— BEGIN Provided material —

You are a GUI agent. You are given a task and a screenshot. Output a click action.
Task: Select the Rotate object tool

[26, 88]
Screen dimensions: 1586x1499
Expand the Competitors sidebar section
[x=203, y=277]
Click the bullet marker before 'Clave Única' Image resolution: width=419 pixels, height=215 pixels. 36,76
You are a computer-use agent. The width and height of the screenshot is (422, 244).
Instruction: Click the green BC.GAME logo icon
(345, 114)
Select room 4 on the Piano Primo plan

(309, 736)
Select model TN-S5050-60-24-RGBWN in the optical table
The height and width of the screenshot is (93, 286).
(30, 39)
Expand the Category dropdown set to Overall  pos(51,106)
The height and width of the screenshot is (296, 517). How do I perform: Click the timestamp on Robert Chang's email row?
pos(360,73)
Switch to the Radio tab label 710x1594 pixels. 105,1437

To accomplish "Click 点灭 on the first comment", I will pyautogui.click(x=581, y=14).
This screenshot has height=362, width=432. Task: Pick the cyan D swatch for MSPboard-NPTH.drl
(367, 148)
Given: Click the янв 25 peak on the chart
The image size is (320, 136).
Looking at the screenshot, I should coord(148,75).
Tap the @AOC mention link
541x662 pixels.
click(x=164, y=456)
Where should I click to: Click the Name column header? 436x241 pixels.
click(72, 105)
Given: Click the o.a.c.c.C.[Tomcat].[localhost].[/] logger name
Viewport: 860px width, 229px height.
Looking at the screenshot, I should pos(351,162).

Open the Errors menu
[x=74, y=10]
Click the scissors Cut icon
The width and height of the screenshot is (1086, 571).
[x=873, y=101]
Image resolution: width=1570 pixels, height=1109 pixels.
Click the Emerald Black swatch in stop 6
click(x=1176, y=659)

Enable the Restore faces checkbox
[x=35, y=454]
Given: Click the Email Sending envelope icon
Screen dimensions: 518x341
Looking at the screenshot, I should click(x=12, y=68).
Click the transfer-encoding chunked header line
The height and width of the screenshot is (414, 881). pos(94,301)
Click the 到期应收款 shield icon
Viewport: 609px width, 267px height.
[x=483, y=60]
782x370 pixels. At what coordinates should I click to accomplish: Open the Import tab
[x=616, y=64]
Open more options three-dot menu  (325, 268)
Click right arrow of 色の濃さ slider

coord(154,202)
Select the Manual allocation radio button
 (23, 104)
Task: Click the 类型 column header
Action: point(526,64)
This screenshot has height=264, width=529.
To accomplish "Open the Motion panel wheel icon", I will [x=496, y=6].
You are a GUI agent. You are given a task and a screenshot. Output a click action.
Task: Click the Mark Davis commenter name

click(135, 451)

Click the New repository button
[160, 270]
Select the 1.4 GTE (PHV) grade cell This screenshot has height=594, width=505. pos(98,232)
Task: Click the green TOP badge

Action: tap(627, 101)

— END Provided material —

Return these lines exactly as they appear, covering all of the items.

You are a GUI agent. You are given a task and a screenshot. Output a click action.
Task: Select the Rotate object tool

[26, 88]
Screen dimensions: 1586x1499
Expand the Competitors sidebar section
[x=203, y=277]
Click the bullet marker before 'Clave Única' Image resolution: width=419 pixels, height=215 pixels. 36,76
You are a computer-use agent. The width and height of the screenshot is (422, 244).
Instruction: Click the green BC.GAME logo icon
(345, 114)
Select room 4 on the Piano Primo plan

(309, 736)
Select model TN-S5050-60-24-RGBWN in the optical table
The height and width of the screenshot is (93, 286).
(30, 39)
Expand the Category dropdown set to Overall  pos(51,106)
The height and width of the screenshot is (296, 517). How do I perform: Click the timestamp on Robert Chang's email row?
pos(360,73)
Switch to the Radio tab label 710x1594 pixels. 105,1437

To accomplish "Click 点灭 on the first comment", I will pyautogui.click(x=581, y=14).
This screenshot has height=362, width=432. Task: Pick the cyan D swatch for MSPboard-NPTH.drl
(367, 148)
Given: Click the янв 25 peak on the chart
The image size is (320, 136).
Looking at the screenshot, I should coord(148,75).
Tap the @AOC mention link
541x662 pixels.
click(x=164, y=456)
Where should I click to: Click the Name column header? 436x241 pixels.
click(72, 105)
Given: Click the o.a.c.c.C.[Tomcat].[localhost].[/] logger name
Viewport: 860px width, 229px height.
Looking at the screenshot, I should pos(351,162).

Open the Errors menu
[x=74, y=10]
Click the scissors Cut icon
The width and height of the screenshot is (1086, 571).
[x=873, y=101]
Image resolution: width=1570 pixels, height=1109 pixels.
Click the Emerald Black swatch in stop 6
click(x=1176, y=659)

Enable the Restore faces checkbox
[x=35, y=454]
Given: Click the Email Sending envelope icon
Screen dimensions: 518x341
Looking at the screenshot, I should click(x=12, y=68).
Click the transfer-encoding chunked header line
The height and width of the screenshot is (414, 881). pos(94,301)
Click the 到期应收款 shield icon
Viewport: 609px width, 267px height.
[x=483, y=60]
782x370 pixels. At what coordinates should I click to accomplish: Open the Import tab
[x=616, y=64]
Open more options three-dot menu  (325, 268)
Click right arrow of 色の濃さ slider

coord(154,202)
Select the Manual allocation radio button
 (23, 104)
Task: Click the 类型 column header
Action: point(526,64)
This screenshot has height=264, width=529.
To accomplish "Open the Motion panel wheel icon", I will [x=496, y=6].
You are a GUI agent. You are given a task and a screenshot. Output a click action.
Task: Click the Mark Davis commenter name

click(135, 451)

Click the New repository button
[160, 270]
Select the 1.4 GTE (PHV) grade cell This screenshot has height=594, width=505. pos(98,232)
Task: Click the green TOP badge

Action: tap(627, 101)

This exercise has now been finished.